At what point do critiques of a piece of writing cease to matter? Like all art, poetry and prose are similarly subjective beings. What’s pleasing to one is not necessarily so to another.Take modern art: two individuals, side by side, gazing at a piece, can be of two completely different mindsets. One sees a genius display of the abstract, meaning in every stroke. Another, a projectile vomiting of paint onto canvas with no sense of purpose. Who is to say which interpretation is wrong? Additionally, who is to say whether that piece is fit for a museum? Here, we must call it a draw and shake hands with the subjectivity of art.
I attended my first non-academic critique today for a short story I wrote. I tried to ignore the fact that the two providing the feedback were at least 10 years my junior, undergraduates making their way in the world. The first appeared nervous, eyes darting from the screen to my face, and assured me that although he had read the piece, he couldn’t quite remember much about it. Looking it over again, he told me he enjoyed the ambiguousness of the story and the power of the social criticism. Despite his shyness in the delivery, I felt he really got it.

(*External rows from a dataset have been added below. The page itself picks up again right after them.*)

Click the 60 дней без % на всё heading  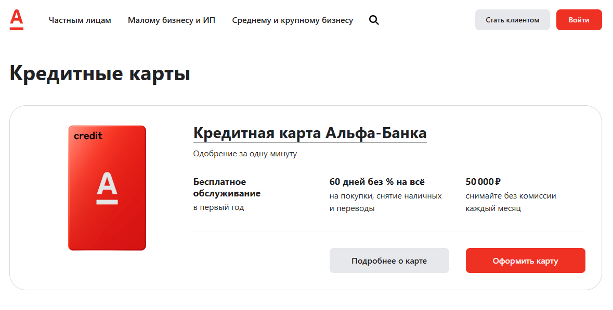coord(377,182)
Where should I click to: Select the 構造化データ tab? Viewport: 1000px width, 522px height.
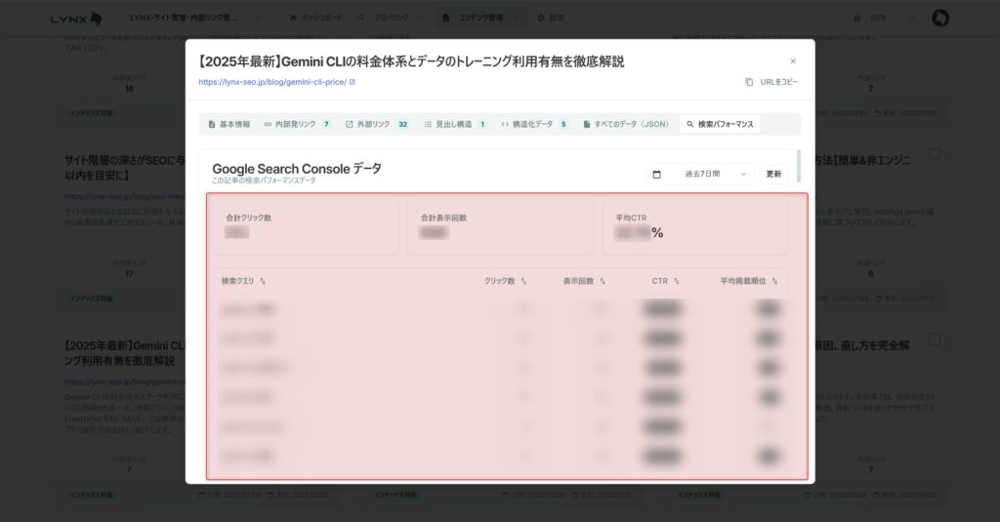533,125
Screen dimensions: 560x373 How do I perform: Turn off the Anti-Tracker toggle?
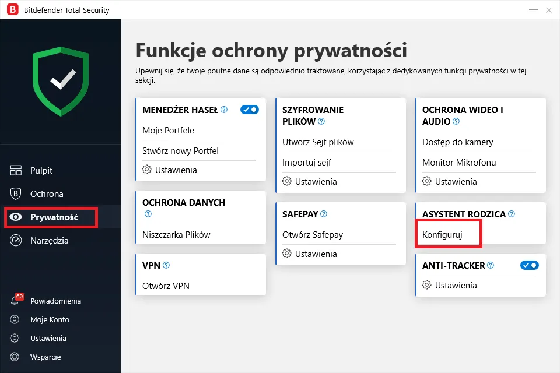pyautogui.click(x=530, y=265)
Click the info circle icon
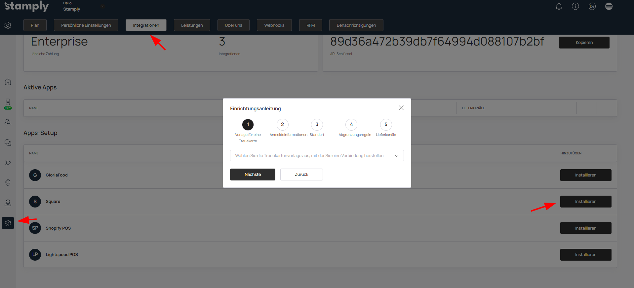The width and height of the screenshot is (634, 288). [575, 7]
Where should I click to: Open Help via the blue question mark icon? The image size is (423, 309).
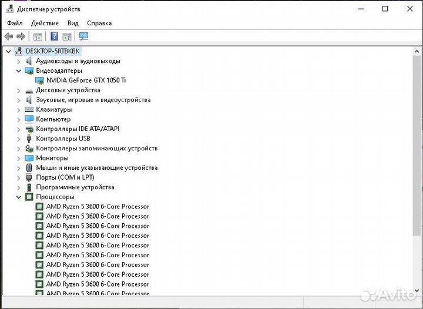coord(54,36)
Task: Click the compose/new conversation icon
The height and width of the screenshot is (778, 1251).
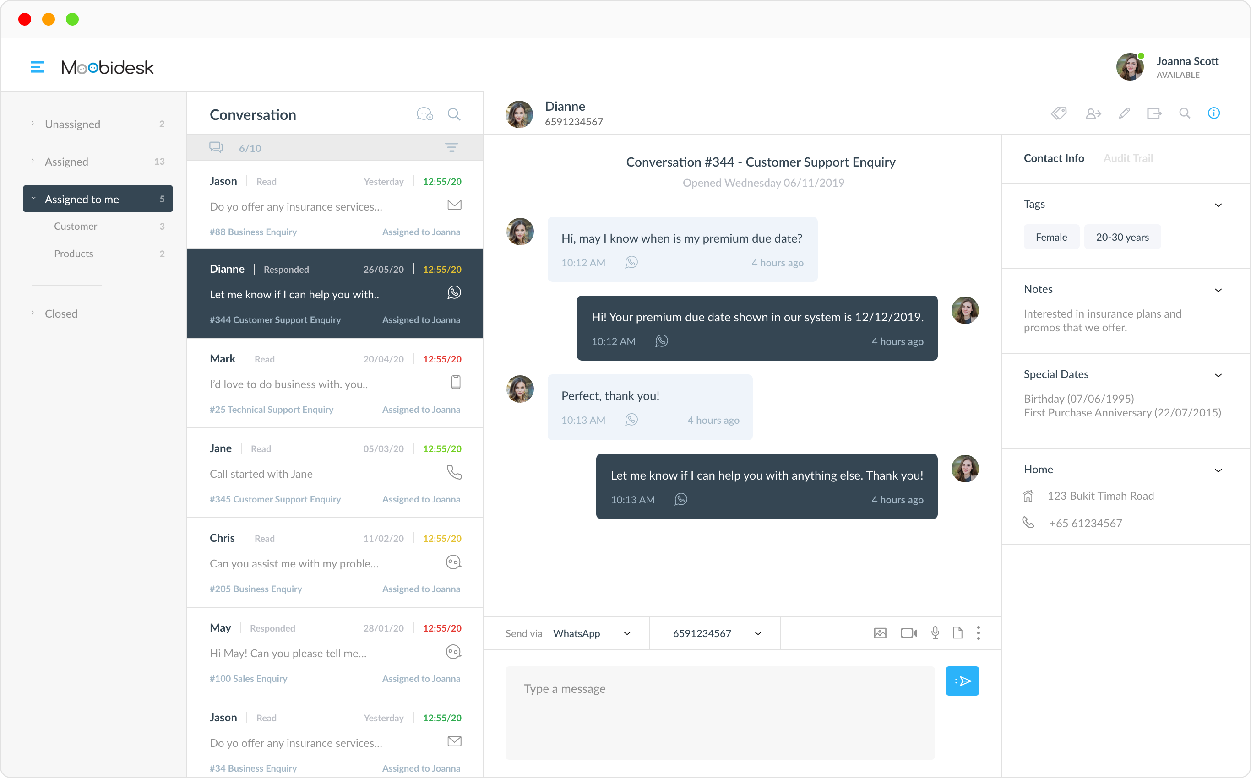Action: click(424, 115)
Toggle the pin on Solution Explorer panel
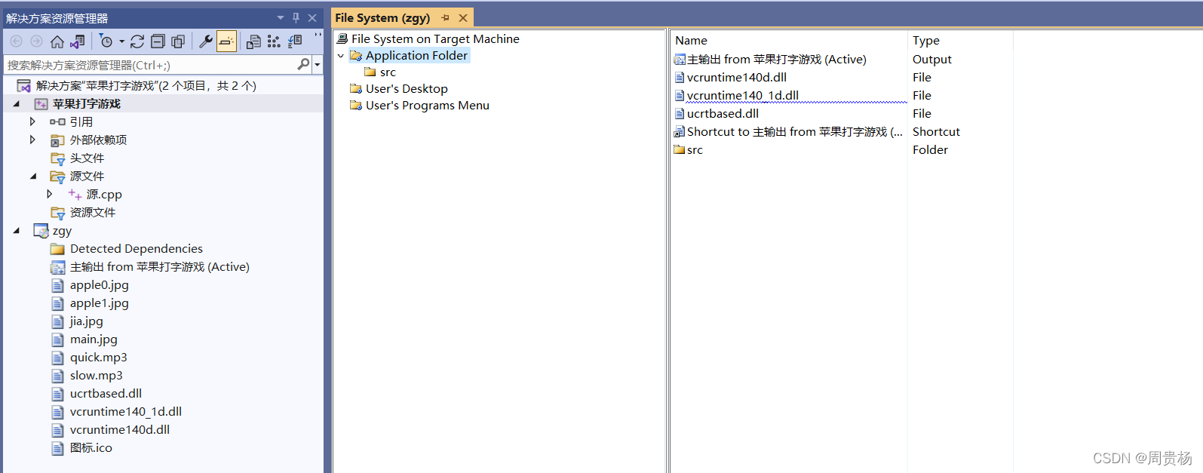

The second reviewer, another of the editors, jumped right in with his “complaints.” There wasn’t enough to the story. Mob mentality doesn’t just occur overnight. It wasn’t believable. Essentially, it fell flat. Of course, no writer wants to hear such things about their craft, so naturally I felt myself tensing, jaw set. I became defensive and began to explain my reasons for the aggressive transition, the lack of details: it was meant to generate conversation, to make people question the decisions of the society in the story. But I could see that he did not like this push-back. I should have rolled over and taken his word as law.
The final nail in the coffin of this exceptionally disagreeable interaction was the point at which he explained to me that they had three boxes for the submissions: definitely no, maybe, and definitely yes. My piece, he continued, was in the maybe box and, “would probably be published unless something amazing came along to knock it out.” At this, my eyebrows raised. I had heard quite enough. Maybe seeing my expression, or maybe remembering the constructive criticism, “safe space” bit, he threw in half-heartedly that he liked my prose and writing style. With that, I thanked him for his time, but left feeling angry and indignant.
I’ll be the first to admit that I do not take criticism well, especially not when it comes to something I care so much about: my writing. I had sent this story to a number of people, one of whom recently submitted a novel for publication, and it was very well-received. But while I present this as proof, I also acknowledge that it’s unrealistic to think everyone is going to like everything I turn out. It’s like having an opinion; not everyone is going to get your reasoning, people may not agree. And that’s OK.
Which is where I come back to my first question.
At what point do critiques cease to matter?
Should positive feedback from many be disregarded in order to accommodate the negative feedback from a few? In this particular case, since I disagree with the criticism, I can’t see the use in conforming to another’s ideal of my story. If Robert Pirsig or James Joyce or Gertrude Stein had taken the opinions of the publishers who rejected them to heart, where would we be?
If you feel confident in your craft, you push on past the negativity and work to improve; not for others, but for yourself. There are always new avenues to explore in this field, so walk down those roads poised and ready to learn all you can.